53. Or, j’estime qu’une telle façon de procéder n’est pas en elle‑même incompatible avec le système d’exonération des bénéfices distribués par une filiale qui est prévu à l’article 4, paragraphe 1, premier tiret, de la directive 90/435. Cette conclusion s’impose, selon moi, au regard non seulement du libellé et de la genèse de ce texte, mais aussi de ses objectifs et de son contexte (26), éléments dont il y a lieu de dégager les éléments d’appréciation pertinents, avant d’examiner au regard de ceux‑ci la réglementation nationale mise en cause dans le cas d’espèce.
54. S’agissant de la terminologie employée à l’article 4, paragraphe 1, de la directive 90/435, de même qu’à son quatrième considérant, je relève qu’il y est énoncé que, lors de la transposition de cette directive, tout État membre doit, s’agissant des sociétés mères établies sur son territoire, soit s’abstenir d’imposer les bénéfices que celles‑ci reçoivent de leurs filiales sises dans un autre État membre (premier tiret), soit imposer ces bénéfices mais tout en autorisant chaque société mère à déduire du montant de son impôt la fraction de l’impôt afférente aux mêmes bénéfices qui a été acquittée par la filiale (second tiret).
55. Au vu de cette formulation, je considère que la première des deux voies ainsi ouvertes, qui consiste en un « système d’exonération » (27) pour lequel le Royaume de Belgique a opté (28), implique seulement que les bénéfices distribués ne soient in fine pas soumis au prélèvement d’un impôt (29), ni de façon directe ni de façon indirecte, et non qu’ils soient nécessairement exclus ab initio de la base imposable de la société mère, interprétation qui me semble non contredite par les travaux législatifs ayant précédé la directive 90/435 (30).
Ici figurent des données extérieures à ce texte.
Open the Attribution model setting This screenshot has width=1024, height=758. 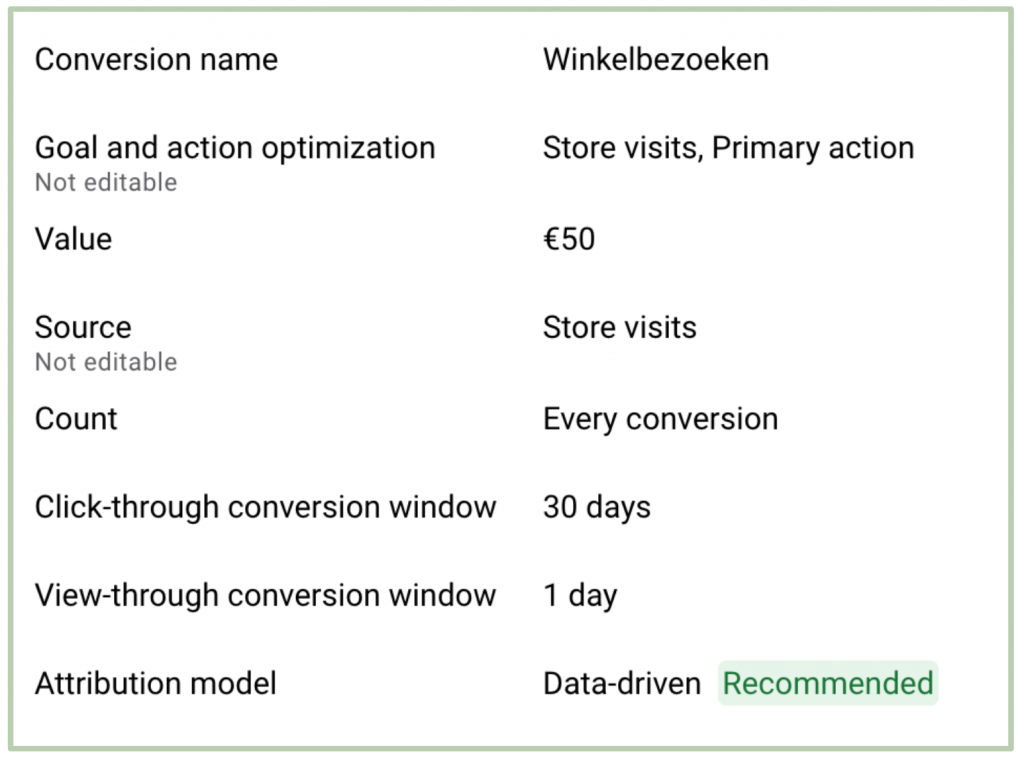point(511,684)
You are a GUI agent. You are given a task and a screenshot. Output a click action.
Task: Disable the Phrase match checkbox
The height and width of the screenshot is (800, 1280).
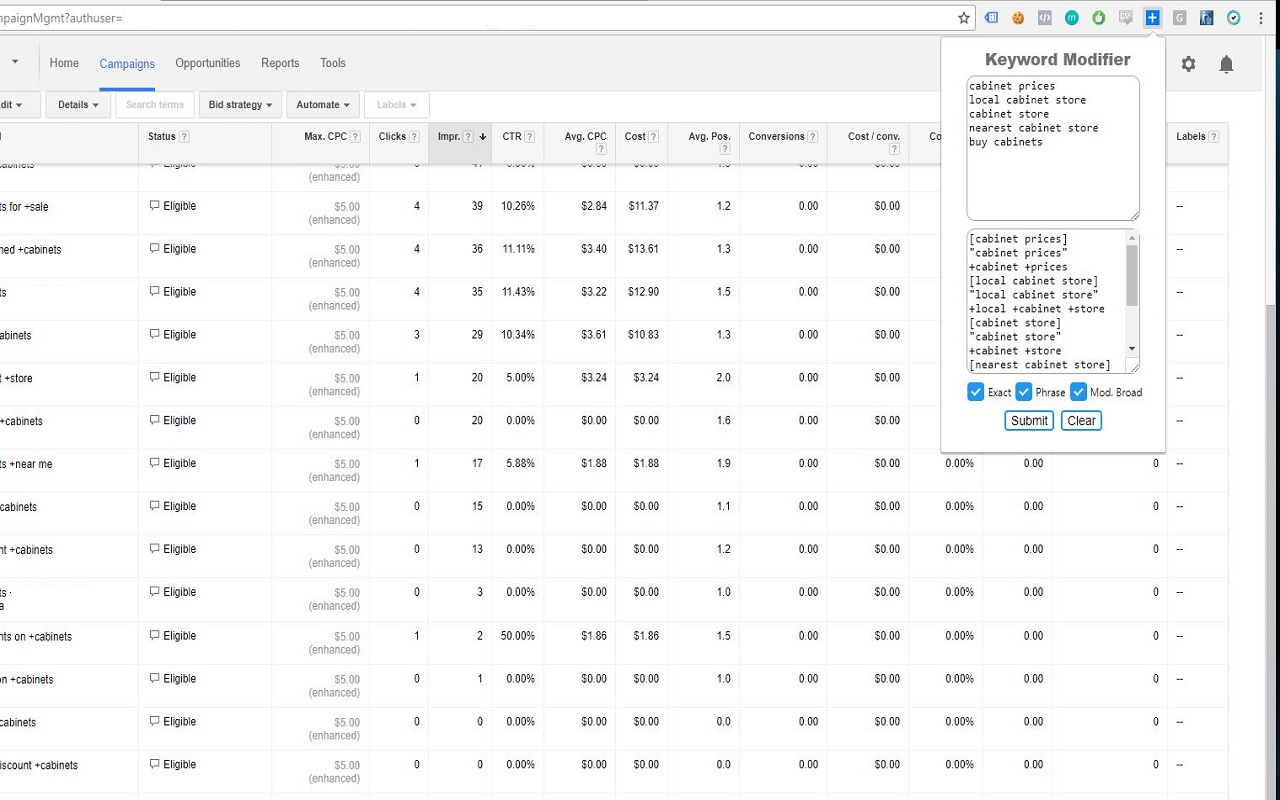coord(1024,392)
Je note que, en revanche, la seconde voie, qui consiste en un « système d’imputation », permet que ces bénéfices fassent l’objet d’une imposition, mais avec une possibilité de déduction de l’impôt acquitté par la filiale s’exerçant dans les conditions susmentionnées (31).
56. S’agissant des objectifs de la directive 90/435, et en particulier de son article 4, paragraphe 1, premier tiret, j’observe que la Cour a déjà mis en exergue qu’il ressort, notamment, de son troisième considérant que cette directive vise à éliminer, par l’instauration d’un régime fiscal commun, toute pénalisation de la coopération entre sociétés d’États membres différents par rapport à la coopération entre sociétés d’un même État membre et à faciliter ainsi le regroupement de sociétés à l’échelle de l’Union. Afin d’atteindre l’objectif de la neutralité, sur le plan fiscal, de la distribution de bénéfices par une société filiale sise dans un État membre à sa société mère établie dans un autre État membre, ladite directive entend éviter une double imposition de ces bénéfices, en termes économiques, c’est‑à‑dire éviter que les bénéfices distribués ne soient frappés, une première fois, dans le chef de la société filiale et, une seconde fois, dans celui de la société mère (32). La façon dont je propose d’interpréter ledit paragraphe 1, premier tiret, est tout à fait conforme à ces objectifs.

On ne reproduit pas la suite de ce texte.